Despite a lot of female talent and a lack of such on my end, I managed not get chicked this race.
Top 3 women, left to right:
1st: Roxanne Woodhouse. I ran a little with her at the start-- she goes out hard. She possibly would have chicked me, but she got lost at a poorly marked road crossing at a complex intersection on the return (I even started heading the wrong way, but caught myself. RD's please take note.) 48 years old, whoa!
2nd: Jen Benna. Ran with her at Tahoe Rim Trail 100 mile in July before she put a few minutes (well, actually, a few hours) on me. (her TRT report) Her baby recently turned 1. She didn't mention bringing her breast pump to this race. More details on this if and when I finish my TRT report. Her husband's Western States documentary coming out soon.
3rd: Bree Lambert. I think she might have been a little disappointed with finish, but she also got off-track and in any case, still top 3. We are so lucky to have her on our Quicksilver Ultra Running Team.
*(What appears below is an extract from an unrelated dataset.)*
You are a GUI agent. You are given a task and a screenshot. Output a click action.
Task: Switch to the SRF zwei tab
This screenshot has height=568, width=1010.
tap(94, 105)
Speaking of our Quicksilver Team, we may have clinched all divisions of the PAUSATF Ultra Grand Prix competition. I think I remember from years past when I won the individual Open (30-39) Men's Division, that the winning teams get a paperweight or something similarly amazing and valuable. Undoubtedly we will give this to our Great Leader, Coach Greg Lanctot, who gave me a Guinness from his cooler.
The fairly steep rise in the race fees under the new management (Norcal Ultras) raised a few eyebrows this year, but at least everyone's family can eat for free. My kids claimed to have only eaten 3 Smores each.
Diane Forrest, post-race picnic volunteer in crime with my kids
Plus the race schwag was pretty good, this from someone with already enough shirts and jackets. Patagonia x2 and Moeben. Plus a nice volunteer gave my visible kids a couple of Puffins cereal backpacks. Thank all you awesome volunteers!
Stand on your head if this bothers you.